One of the most iconic cars produced by Porsche AG is the Porsche 911. Since its debut in 1963, this car has effortlessly combined gorgeous styling with high performance. It’s an ideal showpiece to take on the road, and the Porsche 911 has also had its share of triumphs on the race track. This car’s production run is one of the longest in the history of auto making, and it’s gone through many tweaks and changes throughout its more than 50 year history. Here’s a look at the evolution of the Porsche 911.
In 1959, Butzi Porsche, grandson of Porsche AG founder Ferdinand Porsche, began to sketch out a car design that he thought would be a suitable replacement for the Porsche 356, which was the company’s first car model. He envisioned a more powerful, larger vehicle with a comfortable cabin. After his concept got approval, a non-operational mock-up was created and presented at an auto show in 1963. This car was given the internal project number 901, and 92 cars were produced in its initial run. When competing car maker Peugeot protested the name — the company had managed to claim exclusive rights in France to three digit car names containing a zero as the middle digit — Porsche changed the model’s moniker to 911.
The earliest 911s produced 130 hp, had two average size front seats and two small rear seats, and featured styling that was predominantly designed by Butzi Porsche. Because it wasn’t a true 2-seater due to the addition of extra seats, some critics claimed that the Porsche 911 was destined for failure because it lacked focus. They were wrong, however, as the public loved the car and the Porsche 911 had no problem selling once it hit the market.
Early series of the Porsche 911 were internally given a letter of the alphabet by the company. Once the letter “G” was reached, the car turned over to a new generation that featured advanced technology and different styling. The G series Porsche 911 was produced from 1973 to 1989, and it had quite a bit more power than its predecessor. Some 911s began featuring a turbocharged engine that could reach 260 bhp, and it also had higher torque due to the larger engine.
As far as its revamped look, this new generation of the Porsche 911 had bellows style bumpers, integrated headrests, and three-point seat belts. In 1977, the G series received an engine with a charge air cooler that could produce 300 hp — it outperformed every other car in its class. In 1982, the G series 911 was made available as a convertible.

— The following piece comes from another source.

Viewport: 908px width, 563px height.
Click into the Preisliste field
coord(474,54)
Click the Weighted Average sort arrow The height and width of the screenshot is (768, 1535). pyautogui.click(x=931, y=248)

The Porsche 911 that was produced from 1989 to 1994, which had the internal code name 964, was 85 percent new in terms of tech. It was the first time this model had four wheel drive, and it also came equipped with ABS brakes, airbags, and power steering. The 964 series of the 911 also had a redesigned chassis and coil springs.
In 1992, the Porsche 911 was given a Tiptronic automatic transmission, full manual control, and adaptive electronic management, which were all quite innovative at the time. 247 hp came from a 3.6 liter twin spark plug engine, making its horsepower 13 times that of the first Porsche 911 turbo. Some consider this version to be the least attractive 911, but the series that Porsche released next — which had the code name 993 — is widely thought to be one of the best looking 911s made. The 993 series was the last Porsche 911 to feature an air cooled engine.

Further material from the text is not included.